Sen. Mark Warner introduced a draft bill that would direct the Federal Trade Commission (FTC) to certify AI agent software providers and let users choose a vetted, accountable option on major online platforms.
What happened
Sen. Mark Warner released a discussion draft of the Artificial Intelligence Access, Gatekeeper Exchange, and Nondiscriminatory Transfer (AI AGENT) Act on June 29, 2026. The bill would let users of large online platforms, those with more than 50 million monthly customers or subscribers, choose at least one AI agent provider that meets security and identity standards the FTC develops. The FTC would certify independent bodies to vet AI agent vendors, and these bodies would confirm that products meet baseline protections for privacy, data security, and acting in the user's interest. The bill would also require providers to link each AI agent to its human operator's identity and to build in controls that let users clearly grant or revoke the agent's permission to act on their behalf. The FTC cannot bar platforms from using providers that fail these standards, but it can remove violators from the registry. Warner released the draft to gather feedback before introducing a formal version in the Senate.
Going deeper
AI agents already make decisions on behalf of users, including shopping, posting content on social media, and changing account settings, sometimes without the user's consent or knowledge. Morgan Stanley estimated that nearly one in four Americans (23%) made purchases using AI over a 30-day period, and projected that agentic shoppers could account for potentially hundreds of billions of dollars in online commerce by 2030. The article also notes that as more agents operate online, the likelihood increases of AI bots interacting with and buying from other AI bots, which strengthens the case for solutions that verify the human identities accountable for AI activity.
What was said
Warner said in a statement, "As agentic AI transforms how Americans interact with technology, consumers deserve a real choice in the marketplace and AI agents must be accountable to the people they serve." He added, "This discussion draft is a major step toward building a clear federal framework that promotes innovation, protects consumers, and ensures the United States continues to lead the world in emerging technology."
Why it matters
While this bill isn't healthcare-specific, it speaks to a risk that is relevant in healthcare settings. AI agents already make decisions and take actions on a user's behalf, including changing account settings, sometimes without the user's consent or knowledge. As patients start using AI agents to manage health plan accounts, schedule appointments, handle billing, or interact with patient portals, the same risks the bill describes apply. A federally vetted registry tied to identity verification and built-in permission controls (letting users clearly grant or revoke an agent's authority to act for them) would give patients and healthcare organizations a way to evaluate which AI agent providers meet privacy and security standards before trusting them with health-related tasks. The bill's approach, accountability through identity linkage and FTC-certified vetting, offers a possible model for how healthcare-related AI agent use could eventually be held to similar standards, even though the draft itself doesn't single out healthcare.
The bottom line
As AI agents take on more tasks, including ones that touch health plan accounts, appointment scheduling, or patient portals, this draft bill shows an attempt to build identity and security accountability into that shift before agentic activity in healthcare grows. Healthcare organizations should watch how this framework develops, since a federally vetted registry could eventually shape which AI agent vendors are trusted to handle health-related tasks involving sensitive patient data.
FAQs
What is an AI agent?
AI agents are softwares that make decisions and take actions on a user's behalf, such as shopping, posting on social media, or changing account settings.
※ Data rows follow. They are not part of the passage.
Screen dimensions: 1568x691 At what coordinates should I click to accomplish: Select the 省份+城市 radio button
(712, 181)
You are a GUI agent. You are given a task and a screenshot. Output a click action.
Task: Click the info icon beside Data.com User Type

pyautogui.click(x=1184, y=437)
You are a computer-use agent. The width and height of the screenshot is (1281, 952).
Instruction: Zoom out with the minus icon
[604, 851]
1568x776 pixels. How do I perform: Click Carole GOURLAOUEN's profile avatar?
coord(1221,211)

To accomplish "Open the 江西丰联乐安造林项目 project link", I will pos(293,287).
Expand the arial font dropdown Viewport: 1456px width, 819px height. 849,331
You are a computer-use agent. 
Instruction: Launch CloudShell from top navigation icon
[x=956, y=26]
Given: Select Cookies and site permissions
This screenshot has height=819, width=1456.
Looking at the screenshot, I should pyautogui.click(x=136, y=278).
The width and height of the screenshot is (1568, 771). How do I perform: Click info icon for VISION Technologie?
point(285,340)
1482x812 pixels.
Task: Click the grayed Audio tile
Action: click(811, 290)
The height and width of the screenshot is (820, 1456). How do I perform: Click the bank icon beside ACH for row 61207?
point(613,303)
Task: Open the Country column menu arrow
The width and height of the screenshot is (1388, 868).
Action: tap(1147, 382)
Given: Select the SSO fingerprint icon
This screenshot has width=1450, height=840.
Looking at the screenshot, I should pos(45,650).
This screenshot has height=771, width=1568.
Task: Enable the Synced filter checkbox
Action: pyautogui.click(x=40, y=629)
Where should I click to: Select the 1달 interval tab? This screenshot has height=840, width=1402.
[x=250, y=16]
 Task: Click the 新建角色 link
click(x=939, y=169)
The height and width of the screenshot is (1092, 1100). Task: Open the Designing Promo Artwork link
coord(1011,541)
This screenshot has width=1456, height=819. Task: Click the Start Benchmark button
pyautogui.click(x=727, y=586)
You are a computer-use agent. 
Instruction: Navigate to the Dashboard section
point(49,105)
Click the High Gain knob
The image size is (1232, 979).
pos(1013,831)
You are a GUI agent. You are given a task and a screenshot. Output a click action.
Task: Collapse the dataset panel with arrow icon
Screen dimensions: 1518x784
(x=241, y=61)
How does AI regulation affect everyday users?
As AI agents take on more autonomous tasks like purchasing or account management, regulation like this aims to give users more visibility and control over which providers they trust with that authority.
Could AI agents eventually handle healthcare-related tasks like scheduling or billing?
Yes, AI agents are already being piloted for tasks like appointment scheduling, prior authorization requests, and billing support within some health systems and insurers.
Would HIPAA apply to AI agents handling protected health information?
Yes, any AI agent that creates, receives, maintains, or transmits protected health information on behalf of a covered entity or business associate would need to operate in a HIPAA compliant manner.